In the words of Euclid:

If two magnitudes have to one another the ratio which a number has to a number, the magnitudes will be commensurable.

### Porism

In the words of Euclid:

From this it is manifest that, if there be two numbers, as $D$, $E$, and a straight line, as $A$, it is possible to make a straight line [$F$] such that the given straight line is to it as the number $D$ to the number $E$.
And, if a mean proportional be also taken between $A$, $F$, as $B$,
as $A$ is to $F$, so will the square on $A$ be to the square on $B$, that is, as the first is to the third, so is the figure on the first to that which is similar and similarly described on the second.
But, as $A$ is to $F$, so is the number $D$ to the number $E$; therefore it has been contrived that, as the number $D$ is to the number $E$, so also is the figure on the straight line $A$ to the figure on the straight line $B$.

## Proof

Let $A$ and $B$ be magnitudes which have to one another the ratio which the number $D$ has to the number $E$.

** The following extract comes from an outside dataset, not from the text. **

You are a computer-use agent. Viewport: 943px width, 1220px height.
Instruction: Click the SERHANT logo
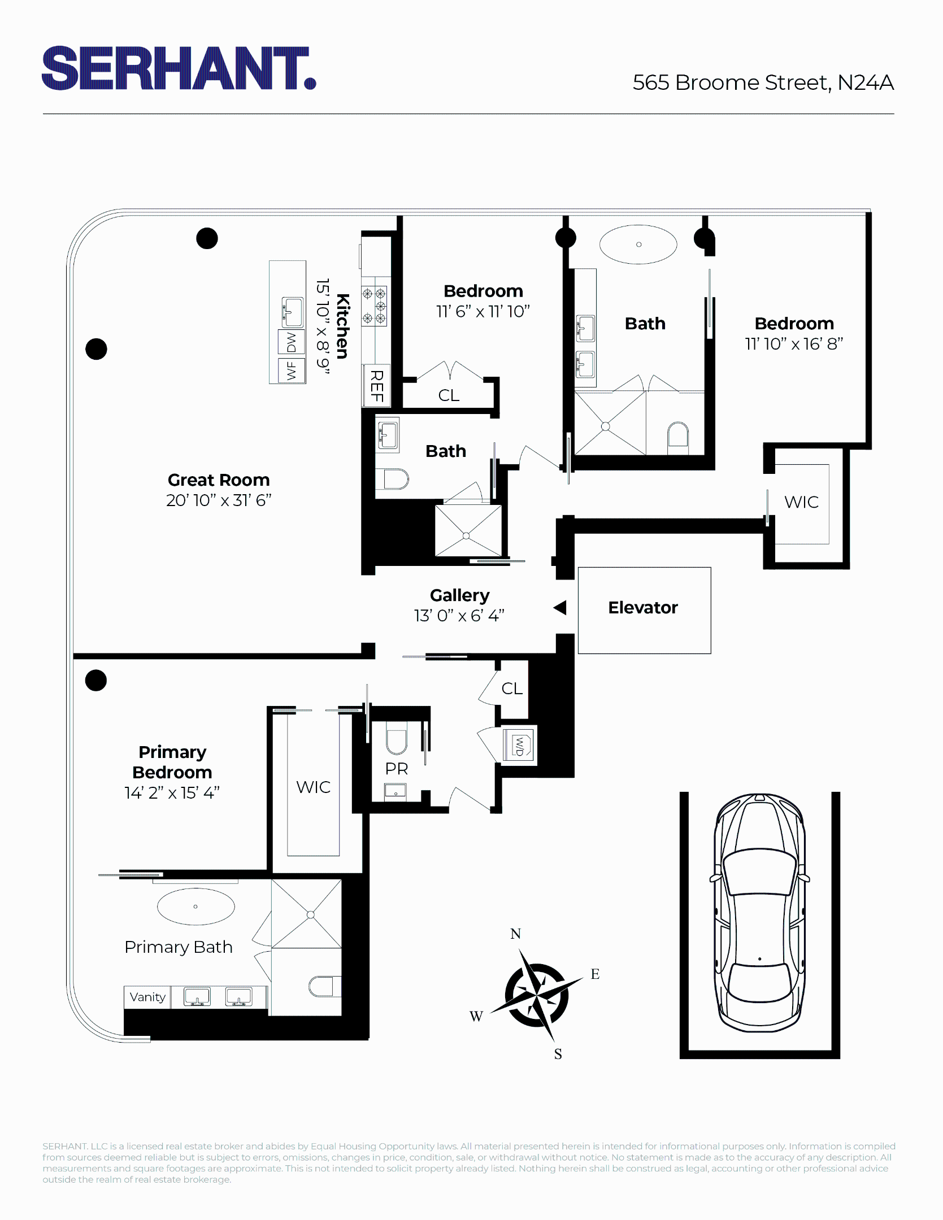click(x=178, y=68)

Let $A$ be divided into as many equal parts as there are units in $D$.

Let $C$ be equal to one of those parts.

Let $F$ be made up of as many magnitudes equal to $C$ as there are units in $E$.

Since:

there are in $A$ as many magnitudes equal to $C$ as there are units in $D$

then:

whatever part the unit is of $D$, the same part is $C$ of $A$.
$\dfrac C A = \dfrac 1 D$

and so from the porism to Ratios of Equal Magnitudes:

$\dfrac A C = \dfrac D 1 = D$

Since:

there are in $F$ as many magnitudes equal to $C$ as there are units in $E$

then from Ratios of Fractions in Lowest Terms:

$\dfrac C F = \dfrac 1 E$
$\dfrac A F = \dfrac D E$

But:

$\dfrac D E = \dfrac A B$

and so from Equality of Ratios is Transitive:

$\dfrac A B = \dfrac A F$

Therefore $A$ has the same ratio to each of the magnitudes $B$ and $F$.

Therefore from Magnitudes with Same Ratios are Equal:

$B = F$

But $C$ measures $F$.

Therefore $C$ also measures $B$.

Further, $C$ also measures $A$.

Therefore $C$ measures both $A$ and $B$.

Therefore $A$ is commensurable with $B$.

$\blacksquare$

## Historical Note

This proof is Proposition $6$ of Book $\text{X}$ of Euclid's The Elements.